Affected Presource pack products included the company’s Non-Reinforced, Fabric-Reinforced, and RoyalSilk Non-Reinforced Surgical Gowns. Of the 9.1 million gowns included in the recall, 7.7 million were distributed to roughly 2,800 facilities.
“The safety of our products is a responsibility we take very seriously,” Cardinal Health said in a Jan. 15, 2020, letter to customers. “Our decision was based on quality issues identified at this contract manufacturer’s facility. At this time, we cannot provide sterility assurances with respect to the gowns or the packs containing the gowns because of the potential for cross-contamination. Our communications with the FDA confirm our direction that the affected products and packs containing the affected products should not be used.”

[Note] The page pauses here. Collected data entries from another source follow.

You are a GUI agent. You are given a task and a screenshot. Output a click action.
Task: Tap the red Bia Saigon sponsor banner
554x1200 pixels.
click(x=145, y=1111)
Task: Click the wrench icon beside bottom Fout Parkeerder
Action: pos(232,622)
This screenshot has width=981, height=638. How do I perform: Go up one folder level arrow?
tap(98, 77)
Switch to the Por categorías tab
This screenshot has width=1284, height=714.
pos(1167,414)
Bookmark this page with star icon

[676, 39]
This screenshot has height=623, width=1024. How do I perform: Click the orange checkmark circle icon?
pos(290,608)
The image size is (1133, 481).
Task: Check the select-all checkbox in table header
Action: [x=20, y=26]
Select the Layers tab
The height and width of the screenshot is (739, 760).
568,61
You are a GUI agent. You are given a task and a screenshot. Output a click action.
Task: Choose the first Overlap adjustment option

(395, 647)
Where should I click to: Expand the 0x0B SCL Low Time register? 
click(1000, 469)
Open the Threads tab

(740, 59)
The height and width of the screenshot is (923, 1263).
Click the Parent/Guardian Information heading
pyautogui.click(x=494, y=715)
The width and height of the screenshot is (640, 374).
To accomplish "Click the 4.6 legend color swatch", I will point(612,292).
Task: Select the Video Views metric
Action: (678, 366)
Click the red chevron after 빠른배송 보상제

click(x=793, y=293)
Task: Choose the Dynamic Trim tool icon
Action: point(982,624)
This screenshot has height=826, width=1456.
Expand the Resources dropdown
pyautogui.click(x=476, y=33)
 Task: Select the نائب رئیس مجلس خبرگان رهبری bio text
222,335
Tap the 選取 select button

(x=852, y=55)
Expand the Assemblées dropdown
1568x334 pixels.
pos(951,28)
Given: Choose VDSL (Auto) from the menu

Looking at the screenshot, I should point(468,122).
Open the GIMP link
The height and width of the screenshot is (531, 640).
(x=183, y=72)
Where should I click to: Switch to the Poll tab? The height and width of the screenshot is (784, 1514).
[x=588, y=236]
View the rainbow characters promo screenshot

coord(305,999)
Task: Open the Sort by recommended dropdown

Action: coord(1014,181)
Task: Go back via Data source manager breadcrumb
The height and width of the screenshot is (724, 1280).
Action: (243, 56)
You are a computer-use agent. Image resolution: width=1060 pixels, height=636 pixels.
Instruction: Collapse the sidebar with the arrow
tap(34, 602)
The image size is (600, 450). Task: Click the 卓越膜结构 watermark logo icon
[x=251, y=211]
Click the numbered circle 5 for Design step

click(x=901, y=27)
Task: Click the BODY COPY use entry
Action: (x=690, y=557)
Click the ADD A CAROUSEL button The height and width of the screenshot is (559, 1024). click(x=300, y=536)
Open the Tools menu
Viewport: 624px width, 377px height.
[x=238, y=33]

Cardinal Health tried mitigating any recall-related gown shortages by increasing its own production of similar products, and identifying alternative supply sources. The company also offered up AAMI Level 4 gowns to customers as penance.
A second act of contrition involved Cardinal Health paying $5.4 million to the U.S. Securities and Exchange Commission (SEC) to resolve a bribery case dating back to 2010. The company’s former Chinese subsidiary (Cardinal China) stood accused of violating the Foreign Corrupt Practices Act by making improper payments to state-owned retail entities in order to boost sales of a skincare company whose products it distributed in China.
Between 2010 and 2016, Cardinal China retained thousands of workers and managed two large marketing accounts for a European beauty and health company. The employees used marketing account money meant to promote the company’s products on payments to government-employed healthcare professionals and to employees of state-owned retail companies who had influence over purchasing decisions. Cardinal Health received a percentage of profits from sales derived from the improper payments, the SEC charged.
The agency said Cardinal did not do enough to make sure the transactions were executed appropriately.
““Cardinal’s foreign subsidiary hired thousands of employees and maintained financial accounts on behalf of a supplier without implementing anti-bribery controls surrounding these high-risk business practices,” Anita B. Bandy, an associate director in the SEC’s Division of Enforcement, said in February 2020 news release announcing the settlement. “The FCPA is designed to prohibit such conduct, which undermined the integrity of Cardinal’s books and records and heightened the risk that improper payments would go undetected.”
Without admitting or denying wrongdoing, Cardinal Health agreed to pay $5.4 million in disgorgement as well as $2.5 million and $916,887 in pre-judgement interest to the SEC.
More reparations are probable in FY21, as the company was named last July as a defendant in hundreds of product liability lawsuits filed in northern California. The more than 4,200 people lodging the complaints claim they were injured using the Cordis OptEase and TrapEase inferior vena cava filter products—items Cardinal Health inherited with its $1.9 billion purchase of Johnson & Johnson’s Cordis business in 2015. (The company sold the business in March 2021 for approximately $1 billion).
Nearly 40 plaintiffs in jurisdictions outside California have levelled similar accusations about the two Cordis products in 31 additional lawsuits. Cardinal Health expects its legal tab to run as high as $919 million, and has already accrued more than half of it ($468 million as of June 30, 2020).
“These lawsuits seek a variety of remedies, including unspecified monetary damages,” the company said in its FY20 annual report. “We continue to vigorously defend ourselves in these lawsuits and have begun to engage in preliminary resolution discussions with plaintiffs.”